Native advertising is gobbling up budgets, but the novelty for the new format is quickly is wearing off and media buyers started to demand performance. It may have been sufficient to simply integrate a native ad in a contextually relevant environment 2 years ago, but in 2015 buyers want to make sure the right users see these ads. In fact, according to eMarketer, 70% of media buyers place audience-targeting as a top priority when buying native advertising. With the rise of native advertising exchanges such as AdsNative, PubNative, DistroScale etc., trading desks looked for a platform that would allow tapping into all of the exchanges for maximum scale, targeting and workflow efficiencies. Native Advertising DSP allows buying native advertising across all exchanges through one interface. Some of the most notable advantages of using a DSP to buy native advertising:
- Centralizing campaign reporting provides actionable data across all exchanges.
- Leveraging DSPs machine learning algorithms allows for optimization of campaigns across all exchanges towards one goal.
- Having full transparency on where the ads are running and the cost that is associated with buying native ads. Centralized platforms make campaign pacing decisions and budgeting easy.
- Applying frequency cap on all media buys.
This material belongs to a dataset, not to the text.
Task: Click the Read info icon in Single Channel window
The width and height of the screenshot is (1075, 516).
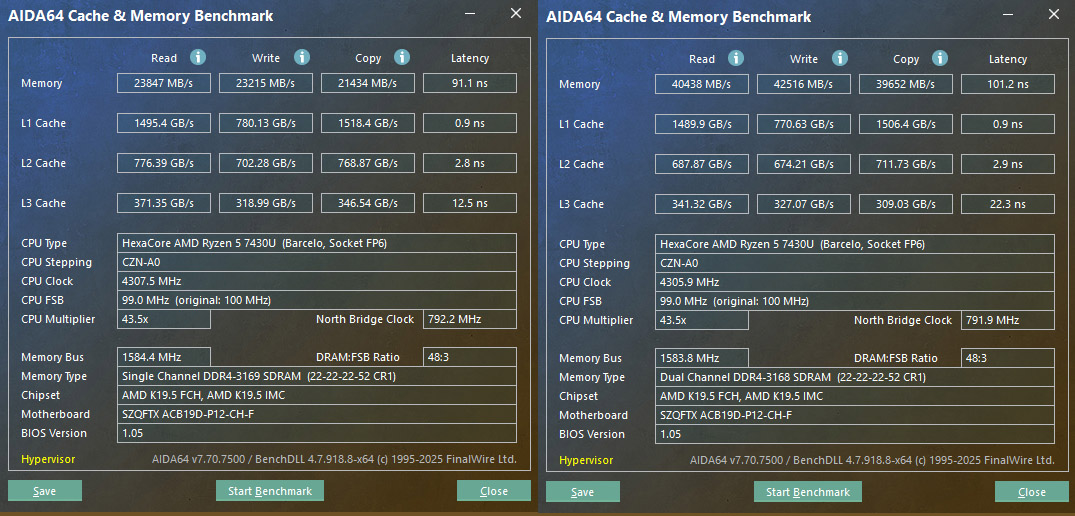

This eliminates scenarios in which a user is over-exposed to ads through different exchanges. Having a universal frequency cap ensures users that have converted on the site are removed from targeting across all exchanges and aren’t targeted over and over again.
- Buying advertising against 1st or 3rd-party data across all exchanges. This ties into the point above, of having tight control of what users are targeted, how often, and with what message.
Native advertising channel is an infrequent opportunity for brands to get an upper hand on their competition by scaling engaging content to build deep connections with consumers. With the wide adoption of automated ad buying, native advertising DSPs provides brands with a cutting-edge access point to serve native ads to their target audience at scale with full pricing and site-level transparency.